__Task to complete__. Please transcribe exactly, and only, the lines of the data below between the line holding "Screen dimensions: 1455x840" and the line holding "You are a computer-use agent. 1174x825", inclusive.

Records excerpted from a collection
────────────────────
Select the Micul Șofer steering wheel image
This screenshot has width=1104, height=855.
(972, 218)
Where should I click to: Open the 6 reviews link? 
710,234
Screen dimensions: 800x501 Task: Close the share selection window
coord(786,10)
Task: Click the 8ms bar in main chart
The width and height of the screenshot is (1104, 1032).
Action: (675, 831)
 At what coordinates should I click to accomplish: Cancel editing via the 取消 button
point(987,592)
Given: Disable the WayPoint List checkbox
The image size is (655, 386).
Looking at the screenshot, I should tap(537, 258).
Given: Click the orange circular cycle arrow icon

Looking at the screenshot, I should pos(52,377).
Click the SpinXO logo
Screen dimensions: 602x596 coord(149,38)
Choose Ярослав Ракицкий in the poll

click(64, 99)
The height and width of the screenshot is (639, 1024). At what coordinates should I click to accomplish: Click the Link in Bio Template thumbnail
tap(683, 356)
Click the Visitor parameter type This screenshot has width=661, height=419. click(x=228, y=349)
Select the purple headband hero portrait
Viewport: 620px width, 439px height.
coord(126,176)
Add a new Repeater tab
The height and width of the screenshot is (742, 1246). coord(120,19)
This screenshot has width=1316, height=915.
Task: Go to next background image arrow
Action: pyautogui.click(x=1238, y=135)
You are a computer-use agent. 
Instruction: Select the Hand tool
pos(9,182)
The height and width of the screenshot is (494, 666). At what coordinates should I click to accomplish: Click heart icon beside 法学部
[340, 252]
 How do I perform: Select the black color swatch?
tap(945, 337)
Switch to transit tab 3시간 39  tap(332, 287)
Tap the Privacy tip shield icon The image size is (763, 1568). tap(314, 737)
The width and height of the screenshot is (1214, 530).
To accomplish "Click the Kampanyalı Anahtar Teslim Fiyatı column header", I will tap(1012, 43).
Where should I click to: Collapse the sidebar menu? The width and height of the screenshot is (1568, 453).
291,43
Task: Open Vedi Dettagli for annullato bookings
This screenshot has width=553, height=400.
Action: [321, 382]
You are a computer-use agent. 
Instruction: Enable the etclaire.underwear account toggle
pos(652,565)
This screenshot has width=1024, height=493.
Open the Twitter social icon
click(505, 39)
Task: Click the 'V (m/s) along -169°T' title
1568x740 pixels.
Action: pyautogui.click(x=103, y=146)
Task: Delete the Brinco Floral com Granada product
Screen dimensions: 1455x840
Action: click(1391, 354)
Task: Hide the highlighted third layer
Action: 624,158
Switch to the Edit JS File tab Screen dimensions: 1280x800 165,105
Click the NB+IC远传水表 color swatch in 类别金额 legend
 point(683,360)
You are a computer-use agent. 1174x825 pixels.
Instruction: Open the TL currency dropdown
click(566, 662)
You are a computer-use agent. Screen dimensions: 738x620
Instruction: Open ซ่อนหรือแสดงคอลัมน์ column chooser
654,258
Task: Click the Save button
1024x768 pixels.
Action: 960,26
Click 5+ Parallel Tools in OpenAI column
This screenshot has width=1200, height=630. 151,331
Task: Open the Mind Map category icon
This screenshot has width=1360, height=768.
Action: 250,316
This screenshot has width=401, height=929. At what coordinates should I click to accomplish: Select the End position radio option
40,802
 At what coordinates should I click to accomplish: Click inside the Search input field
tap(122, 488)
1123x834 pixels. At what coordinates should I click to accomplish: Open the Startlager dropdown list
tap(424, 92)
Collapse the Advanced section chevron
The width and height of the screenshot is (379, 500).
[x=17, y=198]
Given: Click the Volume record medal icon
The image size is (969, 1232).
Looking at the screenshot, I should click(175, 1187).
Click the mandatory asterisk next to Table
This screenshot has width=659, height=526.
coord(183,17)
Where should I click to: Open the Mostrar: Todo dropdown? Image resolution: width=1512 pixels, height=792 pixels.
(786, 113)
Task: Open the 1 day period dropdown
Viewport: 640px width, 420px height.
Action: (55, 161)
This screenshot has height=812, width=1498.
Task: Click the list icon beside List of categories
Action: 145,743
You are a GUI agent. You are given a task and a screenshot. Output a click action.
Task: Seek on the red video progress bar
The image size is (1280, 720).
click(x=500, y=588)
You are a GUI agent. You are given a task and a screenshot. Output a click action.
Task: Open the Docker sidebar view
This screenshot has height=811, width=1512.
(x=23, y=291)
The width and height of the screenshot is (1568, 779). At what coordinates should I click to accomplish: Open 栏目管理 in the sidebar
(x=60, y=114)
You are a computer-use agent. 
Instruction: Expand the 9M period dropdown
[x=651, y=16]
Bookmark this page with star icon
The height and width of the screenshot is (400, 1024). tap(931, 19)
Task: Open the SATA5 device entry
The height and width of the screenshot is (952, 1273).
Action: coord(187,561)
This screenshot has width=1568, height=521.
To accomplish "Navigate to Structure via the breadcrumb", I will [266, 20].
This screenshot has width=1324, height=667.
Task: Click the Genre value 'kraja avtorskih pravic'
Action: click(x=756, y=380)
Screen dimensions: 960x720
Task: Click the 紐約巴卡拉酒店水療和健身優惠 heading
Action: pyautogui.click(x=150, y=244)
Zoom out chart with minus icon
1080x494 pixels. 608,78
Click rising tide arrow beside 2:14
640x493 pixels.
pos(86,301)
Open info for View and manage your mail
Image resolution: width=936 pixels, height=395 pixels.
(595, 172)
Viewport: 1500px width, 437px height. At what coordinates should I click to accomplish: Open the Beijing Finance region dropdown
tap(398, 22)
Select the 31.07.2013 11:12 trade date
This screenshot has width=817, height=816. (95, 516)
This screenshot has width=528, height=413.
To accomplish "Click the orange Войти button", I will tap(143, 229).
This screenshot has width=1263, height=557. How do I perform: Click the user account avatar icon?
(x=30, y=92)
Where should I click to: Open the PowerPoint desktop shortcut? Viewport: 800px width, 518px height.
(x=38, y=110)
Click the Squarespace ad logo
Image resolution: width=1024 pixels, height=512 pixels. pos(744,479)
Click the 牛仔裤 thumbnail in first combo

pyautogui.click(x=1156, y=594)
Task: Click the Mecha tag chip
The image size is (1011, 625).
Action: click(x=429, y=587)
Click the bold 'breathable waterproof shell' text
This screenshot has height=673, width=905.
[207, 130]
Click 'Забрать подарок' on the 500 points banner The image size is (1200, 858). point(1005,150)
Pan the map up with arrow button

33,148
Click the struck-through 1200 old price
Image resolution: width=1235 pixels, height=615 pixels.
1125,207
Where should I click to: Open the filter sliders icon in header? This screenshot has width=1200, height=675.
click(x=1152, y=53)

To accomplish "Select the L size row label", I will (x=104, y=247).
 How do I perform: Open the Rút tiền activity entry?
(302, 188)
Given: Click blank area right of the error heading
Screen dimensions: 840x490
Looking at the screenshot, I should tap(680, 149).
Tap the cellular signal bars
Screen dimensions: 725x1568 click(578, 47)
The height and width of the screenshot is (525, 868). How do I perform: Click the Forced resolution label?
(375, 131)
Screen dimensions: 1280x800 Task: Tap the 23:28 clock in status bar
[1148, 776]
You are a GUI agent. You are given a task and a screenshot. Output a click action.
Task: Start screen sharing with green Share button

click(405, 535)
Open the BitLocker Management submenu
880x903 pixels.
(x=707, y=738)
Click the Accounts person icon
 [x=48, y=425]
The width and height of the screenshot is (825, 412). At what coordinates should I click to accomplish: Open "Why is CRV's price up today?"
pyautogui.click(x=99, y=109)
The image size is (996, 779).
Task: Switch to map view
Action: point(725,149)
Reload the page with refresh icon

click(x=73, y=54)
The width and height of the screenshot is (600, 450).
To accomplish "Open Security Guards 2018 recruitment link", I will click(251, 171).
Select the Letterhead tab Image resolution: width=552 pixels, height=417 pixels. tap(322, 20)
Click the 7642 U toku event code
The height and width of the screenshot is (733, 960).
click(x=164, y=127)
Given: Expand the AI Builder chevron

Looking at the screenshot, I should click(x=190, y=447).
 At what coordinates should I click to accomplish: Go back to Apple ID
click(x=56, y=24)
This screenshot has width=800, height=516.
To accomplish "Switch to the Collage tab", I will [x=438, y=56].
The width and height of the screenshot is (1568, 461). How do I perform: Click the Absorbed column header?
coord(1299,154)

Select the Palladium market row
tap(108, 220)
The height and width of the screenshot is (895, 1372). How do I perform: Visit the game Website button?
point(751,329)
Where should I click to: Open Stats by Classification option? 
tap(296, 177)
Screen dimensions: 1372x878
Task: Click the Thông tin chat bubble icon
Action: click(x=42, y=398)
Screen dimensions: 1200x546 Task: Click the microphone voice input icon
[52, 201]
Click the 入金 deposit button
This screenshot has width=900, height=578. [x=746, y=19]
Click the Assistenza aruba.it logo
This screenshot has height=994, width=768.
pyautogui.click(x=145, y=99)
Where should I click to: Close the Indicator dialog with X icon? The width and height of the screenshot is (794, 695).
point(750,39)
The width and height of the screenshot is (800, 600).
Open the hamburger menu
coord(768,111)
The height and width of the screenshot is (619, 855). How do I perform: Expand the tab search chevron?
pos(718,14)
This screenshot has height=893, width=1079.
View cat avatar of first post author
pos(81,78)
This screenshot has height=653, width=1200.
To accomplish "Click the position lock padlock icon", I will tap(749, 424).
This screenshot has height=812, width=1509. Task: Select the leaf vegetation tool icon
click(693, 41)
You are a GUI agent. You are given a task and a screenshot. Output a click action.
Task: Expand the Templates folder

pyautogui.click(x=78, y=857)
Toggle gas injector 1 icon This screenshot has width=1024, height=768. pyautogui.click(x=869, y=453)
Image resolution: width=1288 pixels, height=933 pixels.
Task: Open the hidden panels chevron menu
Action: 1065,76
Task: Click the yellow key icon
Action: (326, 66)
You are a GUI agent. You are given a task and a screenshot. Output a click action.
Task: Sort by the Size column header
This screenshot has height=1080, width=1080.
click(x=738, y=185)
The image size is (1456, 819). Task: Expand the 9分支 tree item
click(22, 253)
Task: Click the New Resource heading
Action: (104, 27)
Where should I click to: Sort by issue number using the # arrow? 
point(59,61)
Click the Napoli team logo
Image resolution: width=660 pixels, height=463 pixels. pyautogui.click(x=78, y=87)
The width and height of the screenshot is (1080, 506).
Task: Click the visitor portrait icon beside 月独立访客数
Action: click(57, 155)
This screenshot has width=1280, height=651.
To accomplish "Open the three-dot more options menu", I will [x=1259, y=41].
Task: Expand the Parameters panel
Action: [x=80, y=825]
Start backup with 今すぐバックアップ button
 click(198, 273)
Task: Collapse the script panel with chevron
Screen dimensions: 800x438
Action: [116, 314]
────────────────────
__Answer for the task__.
Screen dimensions: 1455x840
Action: click(1391, 354)
Task: Hide the highlighted third layer
Action: 624,158
Switch to the Edit JS File tab Screen dimensions: 1280x800 165,105
Click the NB+IC远传水表 color swatch in 类别金额 legend
 point(683,360)
You are a computer-use agent. 1174x825 pixels.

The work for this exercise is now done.